Repeat the records below line by line, exactly, finishing on the line that contains "Task: Click the Feishu logo icon at bottom".

:: Data to use ::

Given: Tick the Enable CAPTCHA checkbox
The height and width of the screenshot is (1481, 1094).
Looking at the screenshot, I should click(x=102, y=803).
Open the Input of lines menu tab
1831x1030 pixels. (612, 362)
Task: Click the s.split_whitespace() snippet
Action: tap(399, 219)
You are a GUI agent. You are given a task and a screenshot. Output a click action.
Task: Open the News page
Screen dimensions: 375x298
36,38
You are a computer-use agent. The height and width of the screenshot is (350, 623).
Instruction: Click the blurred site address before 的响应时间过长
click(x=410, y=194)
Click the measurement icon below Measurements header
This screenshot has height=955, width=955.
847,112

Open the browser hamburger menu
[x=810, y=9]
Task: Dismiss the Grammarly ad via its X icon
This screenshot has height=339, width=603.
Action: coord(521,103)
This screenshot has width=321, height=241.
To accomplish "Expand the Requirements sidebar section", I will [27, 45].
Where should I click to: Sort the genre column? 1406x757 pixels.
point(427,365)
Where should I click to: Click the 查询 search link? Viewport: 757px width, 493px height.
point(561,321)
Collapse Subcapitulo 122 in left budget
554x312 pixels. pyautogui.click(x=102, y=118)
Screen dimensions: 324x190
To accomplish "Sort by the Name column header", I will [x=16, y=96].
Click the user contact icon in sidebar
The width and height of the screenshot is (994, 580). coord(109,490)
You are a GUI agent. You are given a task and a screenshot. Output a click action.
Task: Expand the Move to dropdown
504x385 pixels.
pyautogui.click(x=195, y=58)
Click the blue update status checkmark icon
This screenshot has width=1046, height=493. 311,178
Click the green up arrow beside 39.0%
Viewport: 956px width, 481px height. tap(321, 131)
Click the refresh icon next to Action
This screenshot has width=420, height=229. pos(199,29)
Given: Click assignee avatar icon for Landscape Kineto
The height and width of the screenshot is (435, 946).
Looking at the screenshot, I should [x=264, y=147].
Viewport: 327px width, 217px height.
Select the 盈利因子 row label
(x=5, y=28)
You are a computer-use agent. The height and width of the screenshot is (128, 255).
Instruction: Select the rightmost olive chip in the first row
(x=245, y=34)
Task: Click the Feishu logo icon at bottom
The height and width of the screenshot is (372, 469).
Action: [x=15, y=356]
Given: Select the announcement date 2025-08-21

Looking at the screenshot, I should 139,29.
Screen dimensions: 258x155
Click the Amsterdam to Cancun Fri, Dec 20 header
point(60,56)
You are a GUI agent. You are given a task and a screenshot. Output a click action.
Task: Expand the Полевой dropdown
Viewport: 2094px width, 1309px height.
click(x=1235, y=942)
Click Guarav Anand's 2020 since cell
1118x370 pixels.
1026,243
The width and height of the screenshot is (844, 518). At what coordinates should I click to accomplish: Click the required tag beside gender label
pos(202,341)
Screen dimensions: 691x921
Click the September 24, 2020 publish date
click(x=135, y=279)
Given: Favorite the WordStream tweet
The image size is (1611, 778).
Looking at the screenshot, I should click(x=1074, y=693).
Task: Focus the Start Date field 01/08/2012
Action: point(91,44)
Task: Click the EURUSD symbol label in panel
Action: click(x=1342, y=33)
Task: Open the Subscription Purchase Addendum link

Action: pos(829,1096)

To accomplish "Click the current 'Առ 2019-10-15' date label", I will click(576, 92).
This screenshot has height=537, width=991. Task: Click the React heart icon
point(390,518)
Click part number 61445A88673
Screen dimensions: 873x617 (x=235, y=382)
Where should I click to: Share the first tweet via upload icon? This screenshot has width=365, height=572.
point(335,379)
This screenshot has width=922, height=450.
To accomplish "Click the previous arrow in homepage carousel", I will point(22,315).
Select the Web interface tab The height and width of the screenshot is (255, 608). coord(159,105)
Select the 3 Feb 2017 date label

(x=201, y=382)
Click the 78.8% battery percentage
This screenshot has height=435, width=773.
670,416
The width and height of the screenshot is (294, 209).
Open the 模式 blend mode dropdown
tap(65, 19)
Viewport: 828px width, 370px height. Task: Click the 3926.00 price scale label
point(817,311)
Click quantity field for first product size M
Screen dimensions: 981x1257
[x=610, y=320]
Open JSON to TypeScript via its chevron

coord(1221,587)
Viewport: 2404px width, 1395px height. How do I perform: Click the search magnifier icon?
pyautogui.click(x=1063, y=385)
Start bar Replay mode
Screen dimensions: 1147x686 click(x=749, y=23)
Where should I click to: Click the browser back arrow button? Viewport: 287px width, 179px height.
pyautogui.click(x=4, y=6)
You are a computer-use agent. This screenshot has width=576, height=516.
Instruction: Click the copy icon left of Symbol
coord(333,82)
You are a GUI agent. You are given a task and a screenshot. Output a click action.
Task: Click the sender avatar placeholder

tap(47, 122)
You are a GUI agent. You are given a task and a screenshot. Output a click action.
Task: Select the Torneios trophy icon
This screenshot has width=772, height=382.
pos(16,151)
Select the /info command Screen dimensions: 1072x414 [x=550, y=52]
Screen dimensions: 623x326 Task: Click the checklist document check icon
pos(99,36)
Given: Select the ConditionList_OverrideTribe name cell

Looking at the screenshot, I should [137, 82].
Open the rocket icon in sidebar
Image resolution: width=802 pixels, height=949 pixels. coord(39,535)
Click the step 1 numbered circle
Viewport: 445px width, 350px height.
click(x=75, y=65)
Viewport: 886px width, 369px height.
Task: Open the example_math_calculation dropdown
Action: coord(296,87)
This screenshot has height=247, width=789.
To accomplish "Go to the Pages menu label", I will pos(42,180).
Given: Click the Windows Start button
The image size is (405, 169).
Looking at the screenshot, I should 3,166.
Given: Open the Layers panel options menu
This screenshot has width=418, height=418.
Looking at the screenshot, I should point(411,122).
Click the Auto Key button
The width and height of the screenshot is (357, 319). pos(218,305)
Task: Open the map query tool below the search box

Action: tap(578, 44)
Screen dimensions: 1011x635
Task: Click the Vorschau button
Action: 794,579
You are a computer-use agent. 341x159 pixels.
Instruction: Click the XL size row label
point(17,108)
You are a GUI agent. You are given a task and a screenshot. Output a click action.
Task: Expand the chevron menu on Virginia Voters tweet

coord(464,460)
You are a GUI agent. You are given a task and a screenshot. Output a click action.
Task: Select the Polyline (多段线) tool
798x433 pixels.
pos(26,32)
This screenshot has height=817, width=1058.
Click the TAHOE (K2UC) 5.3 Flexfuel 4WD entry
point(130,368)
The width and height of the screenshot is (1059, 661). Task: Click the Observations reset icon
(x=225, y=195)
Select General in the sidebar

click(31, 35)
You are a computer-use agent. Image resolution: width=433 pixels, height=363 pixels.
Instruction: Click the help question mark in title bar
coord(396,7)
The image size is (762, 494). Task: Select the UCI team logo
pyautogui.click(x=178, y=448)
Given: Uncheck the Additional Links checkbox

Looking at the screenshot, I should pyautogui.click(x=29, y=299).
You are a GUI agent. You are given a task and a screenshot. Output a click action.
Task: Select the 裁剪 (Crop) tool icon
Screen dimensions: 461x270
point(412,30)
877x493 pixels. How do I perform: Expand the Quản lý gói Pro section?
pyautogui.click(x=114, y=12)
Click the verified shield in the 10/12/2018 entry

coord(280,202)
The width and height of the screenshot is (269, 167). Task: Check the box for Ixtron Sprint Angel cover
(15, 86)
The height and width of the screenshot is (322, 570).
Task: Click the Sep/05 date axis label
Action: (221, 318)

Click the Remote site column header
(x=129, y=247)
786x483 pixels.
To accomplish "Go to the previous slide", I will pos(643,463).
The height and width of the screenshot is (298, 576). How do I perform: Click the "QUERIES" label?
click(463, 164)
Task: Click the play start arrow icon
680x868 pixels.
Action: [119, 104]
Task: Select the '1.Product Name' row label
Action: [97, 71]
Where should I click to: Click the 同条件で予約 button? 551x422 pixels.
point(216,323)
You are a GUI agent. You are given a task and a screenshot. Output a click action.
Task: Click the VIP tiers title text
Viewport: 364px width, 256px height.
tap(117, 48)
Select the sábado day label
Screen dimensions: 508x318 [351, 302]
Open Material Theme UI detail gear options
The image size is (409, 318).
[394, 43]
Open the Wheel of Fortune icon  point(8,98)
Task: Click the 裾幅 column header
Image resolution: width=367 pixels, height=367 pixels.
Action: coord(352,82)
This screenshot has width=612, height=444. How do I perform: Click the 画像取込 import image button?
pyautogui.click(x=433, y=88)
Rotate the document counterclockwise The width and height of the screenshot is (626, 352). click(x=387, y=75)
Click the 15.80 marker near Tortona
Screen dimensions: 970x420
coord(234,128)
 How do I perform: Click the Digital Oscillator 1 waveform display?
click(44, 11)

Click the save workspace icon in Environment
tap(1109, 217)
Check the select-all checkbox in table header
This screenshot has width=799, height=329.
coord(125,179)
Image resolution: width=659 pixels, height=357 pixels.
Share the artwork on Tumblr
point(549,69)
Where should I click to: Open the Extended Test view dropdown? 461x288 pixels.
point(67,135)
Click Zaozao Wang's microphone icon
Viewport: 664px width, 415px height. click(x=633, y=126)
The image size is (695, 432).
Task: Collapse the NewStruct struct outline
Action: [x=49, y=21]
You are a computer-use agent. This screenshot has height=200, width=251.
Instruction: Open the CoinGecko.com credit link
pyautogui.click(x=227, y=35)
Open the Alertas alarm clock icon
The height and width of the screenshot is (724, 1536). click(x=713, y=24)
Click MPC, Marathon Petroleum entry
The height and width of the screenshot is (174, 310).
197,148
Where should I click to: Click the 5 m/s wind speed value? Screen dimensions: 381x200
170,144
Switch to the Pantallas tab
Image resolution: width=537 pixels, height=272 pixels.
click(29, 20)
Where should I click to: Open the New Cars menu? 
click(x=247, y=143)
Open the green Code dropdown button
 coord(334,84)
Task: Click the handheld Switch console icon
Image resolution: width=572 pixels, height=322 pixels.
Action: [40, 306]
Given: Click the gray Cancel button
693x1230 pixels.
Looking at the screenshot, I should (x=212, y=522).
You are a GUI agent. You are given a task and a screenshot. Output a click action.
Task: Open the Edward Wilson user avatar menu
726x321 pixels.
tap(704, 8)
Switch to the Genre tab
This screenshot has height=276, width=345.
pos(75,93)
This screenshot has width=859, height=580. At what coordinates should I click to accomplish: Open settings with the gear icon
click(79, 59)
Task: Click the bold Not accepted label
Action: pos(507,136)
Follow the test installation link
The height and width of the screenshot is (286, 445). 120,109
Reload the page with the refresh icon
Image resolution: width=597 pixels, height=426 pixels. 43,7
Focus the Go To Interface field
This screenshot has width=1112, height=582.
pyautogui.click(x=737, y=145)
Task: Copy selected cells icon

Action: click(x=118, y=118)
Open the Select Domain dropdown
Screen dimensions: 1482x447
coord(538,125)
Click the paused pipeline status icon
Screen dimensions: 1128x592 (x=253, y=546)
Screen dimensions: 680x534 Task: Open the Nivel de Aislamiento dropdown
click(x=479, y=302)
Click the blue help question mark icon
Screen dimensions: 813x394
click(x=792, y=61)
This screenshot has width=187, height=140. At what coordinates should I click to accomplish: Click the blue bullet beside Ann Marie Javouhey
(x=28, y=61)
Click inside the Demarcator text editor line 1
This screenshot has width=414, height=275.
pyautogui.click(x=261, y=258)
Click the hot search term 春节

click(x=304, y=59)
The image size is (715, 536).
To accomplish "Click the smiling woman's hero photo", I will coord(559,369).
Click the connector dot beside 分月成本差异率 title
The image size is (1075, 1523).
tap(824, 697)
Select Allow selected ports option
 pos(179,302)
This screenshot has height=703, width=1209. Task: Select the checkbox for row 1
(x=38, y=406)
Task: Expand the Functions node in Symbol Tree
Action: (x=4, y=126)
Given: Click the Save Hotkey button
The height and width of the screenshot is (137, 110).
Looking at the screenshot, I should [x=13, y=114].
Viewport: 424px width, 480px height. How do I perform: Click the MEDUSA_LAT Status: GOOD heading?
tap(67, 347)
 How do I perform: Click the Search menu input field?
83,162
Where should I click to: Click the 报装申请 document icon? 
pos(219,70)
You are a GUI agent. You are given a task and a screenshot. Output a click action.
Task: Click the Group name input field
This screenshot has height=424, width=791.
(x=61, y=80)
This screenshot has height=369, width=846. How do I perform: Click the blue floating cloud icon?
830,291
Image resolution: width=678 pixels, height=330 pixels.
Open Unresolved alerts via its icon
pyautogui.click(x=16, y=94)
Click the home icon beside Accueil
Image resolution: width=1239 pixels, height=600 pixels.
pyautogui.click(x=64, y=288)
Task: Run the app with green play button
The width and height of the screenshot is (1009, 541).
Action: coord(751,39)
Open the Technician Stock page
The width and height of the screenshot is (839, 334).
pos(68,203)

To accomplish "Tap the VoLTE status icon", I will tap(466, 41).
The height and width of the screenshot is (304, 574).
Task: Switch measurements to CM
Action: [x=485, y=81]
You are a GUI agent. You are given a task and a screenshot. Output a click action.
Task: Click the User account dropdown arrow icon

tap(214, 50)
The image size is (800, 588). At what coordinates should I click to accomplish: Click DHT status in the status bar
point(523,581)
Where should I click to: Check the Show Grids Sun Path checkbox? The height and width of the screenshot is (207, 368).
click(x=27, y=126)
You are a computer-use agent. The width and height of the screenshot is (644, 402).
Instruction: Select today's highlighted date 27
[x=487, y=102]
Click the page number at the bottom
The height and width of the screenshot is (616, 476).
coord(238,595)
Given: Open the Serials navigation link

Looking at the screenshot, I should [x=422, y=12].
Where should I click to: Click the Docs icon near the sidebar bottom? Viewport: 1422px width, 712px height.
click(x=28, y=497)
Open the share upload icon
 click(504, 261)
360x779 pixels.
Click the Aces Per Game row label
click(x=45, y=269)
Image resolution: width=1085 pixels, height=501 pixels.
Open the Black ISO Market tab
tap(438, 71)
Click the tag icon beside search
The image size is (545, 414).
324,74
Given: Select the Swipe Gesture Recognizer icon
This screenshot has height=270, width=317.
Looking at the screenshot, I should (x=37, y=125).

:::

• Result of this task:
Given: Tick the Enable CAPTCHA checkbox
The height and width of the screenshot is (1481, 1094).
Looking at the screenshot, I should click(x=102, y=803).
Open the Input of lines menu tab
1831x1030 pixels. (612, 362)
Task: Click the s.split_whitespace() snippet
Action: tap(399, 219)
You are a GUI agent. You are given a task and a screenshot. Output a click action.
Task: Open the News page
Screen dimensions: 375x298
36,38
You are a computer-use agent. The height and width of the screenshot is (350, 623).
Instruction: Click the blurred site address before 的响应时间过长
click(x=410, y=194)
Click the measurement icon below Measurements header
This screenshot has height=955, width=955.
847,112

Open the browser hamburger menu
[x=810, y=9]
Task: Dismiss the Grammarly ad via its X icon
This screenshot has height=339, width=603.
Action: coord(521,103)
This screenshot has width=321, height=241.
To accomplish "Expand the Requirements sidebar section", I will [27, 45].
Where should I click to: Sort the genre column? 1406x757 pixels.
point(427,365)
Where should I click to: Click the 查询 search link? Viewport: 757px width, 493px height.
point(561,321)
Collapse Subcapitulo 122 in left budget
554x312 pixels. pyautogui.click(x=102, y=118)
Screen dimensions: 324x190
To accomplish "Sort by the Name column header", I will [x=16, y=96].
Click the user contact icon in sidebar
The width and height of the screenshot is (994, 580). coord(109,490)
You are a GUI agent. You are given a task and a screenshot. Output a click action.
Task: Expand the Move to dropdown
504x385 pixels.
pyautogui.click(x=195, y=58)
Click the blue update status checkmark icon
This screenshot has width=1046, height=493. 311,178
Click the green up arrow beside 39.0%
Viewport: 956px width, 481px height. tap(321, 131)
Click the refresh icon next to Action
This screenshot has width=420, height=229. pos(199,29)
Given: Click assignee avatar icon for Landscape Kineto
The height and width of the screenshot is (435, 946).
Looking at the screenshot, I should [x=264, y=147].
Viewport: 327px width, 217px height.
Select the 盈利因子 row label
(x=5, y=28)
You are a computer-use agent. The height and width of the screenshot is (128, 255).
Instruction: Select the rightmost olive chip in the first row
(x=245, y=34)
Task: Click the Feishu logo icon at bottom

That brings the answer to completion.